When you do conventional statistics, they have been derived from mathematical and statistical theory.

The relationship of these theoretical structures to the real world makes a number of assumptions which are not always met. An alternative to fighting with theoretical statistics is to use methods which turn the sample you have into the population of interest.

You create an empirical distribution by resampling from the existing distribution.

Computers, with a little bit of grunt, makes sampling to empirical distributions quite effortless.

There are a number of ways to create these empirical distributions so that you can test hypotheses and establish confidence intervals. Each has its own place in the scheme of things

Example

You have data on two groups of students (Full time and Part time) showing their rating of your performance as a lecturer. The class is small and you only have 13 and 11 in the two groups.

You want to test for a difference between the two groups even though you know the samples are biased and small.

You use a computer intensive method - probably a permutation test.

Basic methodology

  1. Calculate a conventional statistic for the difference between the groups.

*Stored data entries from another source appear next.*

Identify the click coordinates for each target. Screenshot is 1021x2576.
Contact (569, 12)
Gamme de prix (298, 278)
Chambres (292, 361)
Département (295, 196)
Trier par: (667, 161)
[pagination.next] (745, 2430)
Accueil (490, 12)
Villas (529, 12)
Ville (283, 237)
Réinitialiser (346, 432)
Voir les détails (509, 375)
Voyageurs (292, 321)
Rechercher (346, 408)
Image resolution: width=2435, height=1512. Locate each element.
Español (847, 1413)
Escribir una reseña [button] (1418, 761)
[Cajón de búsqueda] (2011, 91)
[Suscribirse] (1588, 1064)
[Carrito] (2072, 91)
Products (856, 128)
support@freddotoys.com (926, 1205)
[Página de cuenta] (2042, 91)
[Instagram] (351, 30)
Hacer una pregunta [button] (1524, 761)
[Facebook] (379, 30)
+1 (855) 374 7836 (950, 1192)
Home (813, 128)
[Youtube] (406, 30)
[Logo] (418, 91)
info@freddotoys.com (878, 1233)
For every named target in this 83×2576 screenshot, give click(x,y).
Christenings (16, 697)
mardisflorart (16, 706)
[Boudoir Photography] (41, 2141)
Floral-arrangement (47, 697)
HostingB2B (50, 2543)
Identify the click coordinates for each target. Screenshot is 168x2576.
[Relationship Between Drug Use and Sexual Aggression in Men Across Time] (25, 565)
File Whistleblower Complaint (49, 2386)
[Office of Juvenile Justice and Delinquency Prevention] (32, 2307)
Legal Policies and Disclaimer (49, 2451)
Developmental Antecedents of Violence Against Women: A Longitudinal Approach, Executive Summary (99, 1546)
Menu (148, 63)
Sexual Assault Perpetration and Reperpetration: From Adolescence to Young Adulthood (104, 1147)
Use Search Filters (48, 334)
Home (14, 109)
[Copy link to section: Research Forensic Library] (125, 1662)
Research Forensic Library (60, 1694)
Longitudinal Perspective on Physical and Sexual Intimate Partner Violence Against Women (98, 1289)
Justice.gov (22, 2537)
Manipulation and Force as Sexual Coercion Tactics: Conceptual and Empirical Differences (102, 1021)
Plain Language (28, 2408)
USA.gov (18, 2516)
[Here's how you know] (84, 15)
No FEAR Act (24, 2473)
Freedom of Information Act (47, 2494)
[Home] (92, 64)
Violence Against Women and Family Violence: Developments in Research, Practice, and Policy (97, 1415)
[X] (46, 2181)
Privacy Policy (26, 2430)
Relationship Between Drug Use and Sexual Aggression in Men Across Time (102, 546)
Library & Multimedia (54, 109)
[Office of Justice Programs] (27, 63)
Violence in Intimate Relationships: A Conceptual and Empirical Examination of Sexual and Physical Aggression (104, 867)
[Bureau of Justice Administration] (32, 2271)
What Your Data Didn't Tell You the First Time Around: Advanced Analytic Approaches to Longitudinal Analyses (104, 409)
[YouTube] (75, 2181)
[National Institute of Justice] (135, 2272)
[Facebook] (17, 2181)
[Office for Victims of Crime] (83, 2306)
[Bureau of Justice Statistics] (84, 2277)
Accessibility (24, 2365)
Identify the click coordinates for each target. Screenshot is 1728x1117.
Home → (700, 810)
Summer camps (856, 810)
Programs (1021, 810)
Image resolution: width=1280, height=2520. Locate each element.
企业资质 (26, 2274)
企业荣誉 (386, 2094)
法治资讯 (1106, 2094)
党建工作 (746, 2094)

  2. Use a systematic randomisation approach
    • Extract two samples from the existing samples
    • Recalculate the statistic for the new samples
    • If the new statistic is greater than or equal to the original statistic
        Update a counter NGE

  3. Update a counter to give the count of permutations PERMS

  4. When all permutations have been completed
      Divide the NGE count by the PERMS count
The figure obtained in Stage 4 is seen as the probability value used in hypothesis testing or confidence interval calculation.

For example, if the NGE/PERMS = 0.025 and you were using a rejection level of 0.05, you would be able to reject the null hypothesis (from the original example) that there was no difference in performance rating by part and full time students.

Empirically, what you have shown is that it is very unlikely within your mini-population that the difference you found is a usual occurrence. It occurs infrequently when you rearrange the sample in different ways.